Recorded data:
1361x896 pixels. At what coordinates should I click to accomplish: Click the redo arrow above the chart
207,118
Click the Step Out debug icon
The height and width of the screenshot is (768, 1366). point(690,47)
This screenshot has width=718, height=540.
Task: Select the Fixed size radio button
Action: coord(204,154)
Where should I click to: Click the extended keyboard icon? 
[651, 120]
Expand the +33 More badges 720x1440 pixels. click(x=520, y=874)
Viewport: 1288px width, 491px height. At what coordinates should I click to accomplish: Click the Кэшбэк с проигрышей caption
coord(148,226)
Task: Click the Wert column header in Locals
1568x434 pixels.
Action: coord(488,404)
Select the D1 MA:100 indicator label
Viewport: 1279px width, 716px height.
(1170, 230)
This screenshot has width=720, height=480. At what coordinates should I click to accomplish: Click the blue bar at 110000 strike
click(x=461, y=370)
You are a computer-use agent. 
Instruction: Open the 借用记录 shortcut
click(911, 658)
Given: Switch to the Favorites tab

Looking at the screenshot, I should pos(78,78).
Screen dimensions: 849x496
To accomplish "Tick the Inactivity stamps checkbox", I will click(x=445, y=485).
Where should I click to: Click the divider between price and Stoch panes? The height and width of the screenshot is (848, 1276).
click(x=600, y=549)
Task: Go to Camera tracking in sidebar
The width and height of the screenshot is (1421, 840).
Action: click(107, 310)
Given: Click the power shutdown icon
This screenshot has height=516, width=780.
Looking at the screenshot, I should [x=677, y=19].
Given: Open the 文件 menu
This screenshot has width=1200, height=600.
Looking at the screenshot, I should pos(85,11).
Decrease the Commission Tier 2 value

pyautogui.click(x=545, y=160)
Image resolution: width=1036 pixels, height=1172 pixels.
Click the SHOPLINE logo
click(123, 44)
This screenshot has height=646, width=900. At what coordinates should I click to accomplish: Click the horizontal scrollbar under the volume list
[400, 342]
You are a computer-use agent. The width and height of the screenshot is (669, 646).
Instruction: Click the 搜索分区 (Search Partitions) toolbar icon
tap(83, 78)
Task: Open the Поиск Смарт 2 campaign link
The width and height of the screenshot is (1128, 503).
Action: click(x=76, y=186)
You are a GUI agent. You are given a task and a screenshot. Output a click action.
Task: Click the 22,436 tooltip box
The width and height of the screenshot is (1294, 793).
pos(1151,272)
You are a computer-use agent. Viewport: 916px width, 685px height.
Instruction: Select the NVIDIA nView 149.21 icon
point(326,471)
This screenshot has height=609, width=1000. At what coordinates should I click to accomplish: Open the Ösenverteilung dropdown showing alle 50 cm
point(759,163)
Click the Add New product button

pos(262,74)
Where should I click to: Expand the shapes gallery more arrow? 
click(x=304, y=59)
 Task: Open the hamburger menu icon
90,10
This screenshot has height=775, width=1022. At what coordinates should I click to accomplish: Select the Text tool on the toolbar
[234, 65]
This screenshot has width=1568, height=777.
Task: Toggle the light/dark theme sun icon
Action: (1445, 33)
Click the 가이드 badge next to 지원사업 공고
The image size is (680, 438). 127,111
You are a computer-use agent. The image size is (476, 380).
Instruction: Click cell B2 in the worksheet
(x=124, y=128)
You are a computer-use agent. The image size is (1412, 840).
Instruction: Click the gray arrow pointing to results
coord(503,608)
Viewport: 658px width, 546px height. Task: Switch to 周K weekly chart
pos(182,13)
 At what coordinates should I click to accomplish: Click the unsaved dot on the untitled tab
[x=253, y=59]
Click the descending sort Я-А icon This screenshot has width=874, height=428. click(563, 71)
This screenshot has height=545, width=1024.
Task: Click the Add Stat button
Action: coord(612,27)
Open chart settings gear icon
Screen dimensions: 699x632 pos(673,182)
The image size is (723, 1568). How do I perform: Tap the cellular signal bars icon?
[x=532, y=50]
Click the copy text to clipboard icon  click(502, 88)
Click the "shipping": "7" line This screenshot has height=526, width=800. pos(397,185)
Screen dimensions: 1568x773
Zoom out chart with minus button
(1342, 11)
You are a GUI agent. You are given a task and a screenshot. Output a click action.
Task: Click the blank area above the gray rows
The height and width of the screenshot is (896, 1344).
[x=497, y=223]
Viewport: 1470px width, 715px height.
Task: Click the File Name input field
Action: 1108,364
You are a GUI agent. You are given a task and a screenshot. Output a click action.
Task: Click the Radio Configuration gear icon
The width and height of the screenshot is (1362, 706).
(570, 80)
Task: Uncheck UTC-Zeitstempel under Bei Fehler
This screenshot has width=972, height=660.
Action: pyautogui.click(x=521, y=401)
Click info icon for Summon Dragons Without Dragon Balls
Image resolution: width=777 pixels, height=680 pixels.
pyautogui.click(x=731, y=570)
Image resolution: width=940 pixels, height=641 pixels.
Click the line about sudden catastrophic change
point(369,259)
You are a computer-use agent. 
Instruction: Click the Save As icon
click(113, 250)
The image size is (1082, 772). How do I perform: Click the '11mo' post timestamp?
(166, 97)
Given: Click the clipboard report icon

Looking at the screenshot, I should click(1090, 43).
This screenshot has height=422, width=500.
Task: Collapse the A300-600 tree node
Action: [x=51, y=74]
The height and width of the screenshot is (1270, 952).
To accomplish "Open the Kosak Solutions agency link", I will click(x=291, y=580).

What the task asks: All the lines above are to be copied exactly, with none left out.

Output:
1361x896 pixels. At what coordinates should I click to accomplish: Click the redo arrow above the chart
207,118
Click the Step Out debug icon
The height and width of the screenshot is (768, 1366). point(690,47)
This screenshot has width=718, height=540.
Task: Select the Fixed size radio button
Action: coord(204,154)
Where should I click to: Click the extended keyboard icon? 
[651, 120]
Expand the +33 More badges 720x1440 pixels. click(x=520, y=874)
Viewport: 1288px width, 491px height. At what coordinates should I click to accomplish: Click the Кэшбэк с проигрышей caption
coord(148,226)
Task: Click the Wert column header in Locals
1568x434 pixels.
Action: coord(488,404)
Select the D1 MA:100 indicator label
Viewport: 1279px width, 716px height.
(1170, 230)
This screenshot has width=720, height=480. At what coordinates should I click to accomplish: Click the blue bar at 110000 strike
click(x=461, y=370)
You are a computer-use agent. 
Instruction: Open the 借用记录 shortcut
click(911, 658)
Given: Switch to the Favorites tab

Looking at the screenshot, I should pos(78,78).
Screen dimensions: 849x496
To accomplish "Tick the Inactivity stamps checkbox", I will click(x=445, y=485).
Where should I click to: Click the divider between price and Stoch panes? The height and width of the screenshot is (848, 1276).
click(x=600, y=549)
Task: Go to Camera tracking in sidebar
The width and height of the screenshot is (1421, 840).
Action: click(107, 310)
Given: Click the power shutdown icon
This screenshot has height=516, width=780.
Looking at the screenshot, I should [x=677, y=19].
Given: Open the 文件 menu
This screenshot has width=1200, height=600.
Looking at the screenshot, I should pos(85,11).
Decrease the Commission Tier 2 value

pyautogui.click(x=545, y=160)
Image resolution: width=1036 pixels, height=1172 pixels.
Click the SHOPLINE logo
click(123, 44)
This screenshot has height=646, width=900. At what coordinates should I click to accomplish: Click the horizontal scrollbar under the volume list
[400, 342]
You are a computer-use agent. The width and height of the screenshot is (669, 646).
Instruction: Click the 搜索分区 (Search Partitions) toolbar icon
tap(83, 78)
Task: Open the Поиск Смарт 2 campaign link
The width and height of the screenshot is (1128, 503).
Action: click(x=76, y=186)
You are a GUI agent. You are given a task and a screenshot. Output a click action.
Task: Click the 22,436 tooltip box
The width and height of the screenshot is (1294, 793).
pos(1151,272)
You are a computer-use agent. Viewport: 916px width, 685px height.
Instruction: Select the NVIDIA nView 149.21 icon
point(326,471)
This screenshot has height=609, width=1000. At what coordinates should I click to accomplish: Open the Ösenverteilung dropdown showing alle 50 cm
point(759,163)
Click the Add New product button

pos(262,74)
Where should I click to: Expand the shapes gallery more arrow? 
click(x=304, y=59)
 Task: Open the hamburger menu icon
90,10
This screenshot has height=775, width=1022. At what coordinates should I click to accomplish: Select the Text tool on the toolbar
[234, 65]
This screenshot has width=1568, height=777.
Task: Toggle the light/dark theme sun icon
Action: (1445, 33)
Click the 가이드 badge next to 지원사업 공고
The image size is (680, 438). 127,111
You are a computer-use agent. The image size is (476, 380).
Instruction: Click cell B2 in the worksheet
(x=124, y=128)
You are a computer-use agent. The image size is (1412, 840).
Instruction: Click the gray arrow pointing to results
coord(503,608)
Viewport: 658px width, 546px height. Task: Switch to 周K weekly chart
pos(182,13)
 At what coordinates should I click to accomplish: Click the unsaved dot on the untitled tab
[x=253, y=59]
Click the descending sort Я-А icon This screenshot has width=874, height=428. click(563, 71)
This screenshot has height=545, width=1024.
Task: Click the Add Stat button
Action: coord(612,27)
Open chart settings gear icon
Screen dimensions: 699x632 pos(673,182)
The image size is (723, 1568). How do I perform: Tap the cellular signal bars icon?
[x=532, y=50]
Click the copy text to clipboard icon  click(502, 88)
Click the "shipping": "7" line This screenshot has height=526, width=800. pos(397,185)
Screen dimensions: 1568x773
Zoom out chart with minus button
(1342, 11)
You are a GUI agent. You are given a task and a screenshot. Output a click action.
Task: Click the blank area above the gray rows
The height and width of the screenshot is (896, 1344).
[x=497, y=223]
Viewport: 1470px width, 715px height.
Task: Click the File Name input field
Action: 1108,364
You are a GUI agent. You are given a task and a screenshot. Output a click action.
Task: Click the Radio Configuration gear icon
The width and height of the screenshot is (1362, 706).
(570, 80)
Task: Uncheck UTC-Zeitstempel under Bei Fehler
This screenshot has width=972, height=660.
Action: pyautogui.click(x=521, y=401)
Click info icon for Summon Dragons Without Dragon Balls
Image resolution: width=777 pixels, height=680 pixels.
pyautogui.click(x=731, y=570)
Image resolution: width=940 pixels, height=641 pixels.
Click the line about sudden catastrophic change
point(369,259)
You are a computer-use agent. 
Instruction: Click the Save As icon
click(113, 250)
The image size is (1082, 772). How do I perform: Click the '11mo' post timestamp?
(166, 97)
Given: Click the clipboard report icon

Looking at the screenshot, I should click(1090, 43).
This screenshot has height=422, width=500.
Task: Collapse the A300-600 tree node
Action: [x=51, y=74]
The height and width of the screenshot is (1270, 952).
To accomplish "Open the Kosak Solutions agency link", I will click(x=291, y=580).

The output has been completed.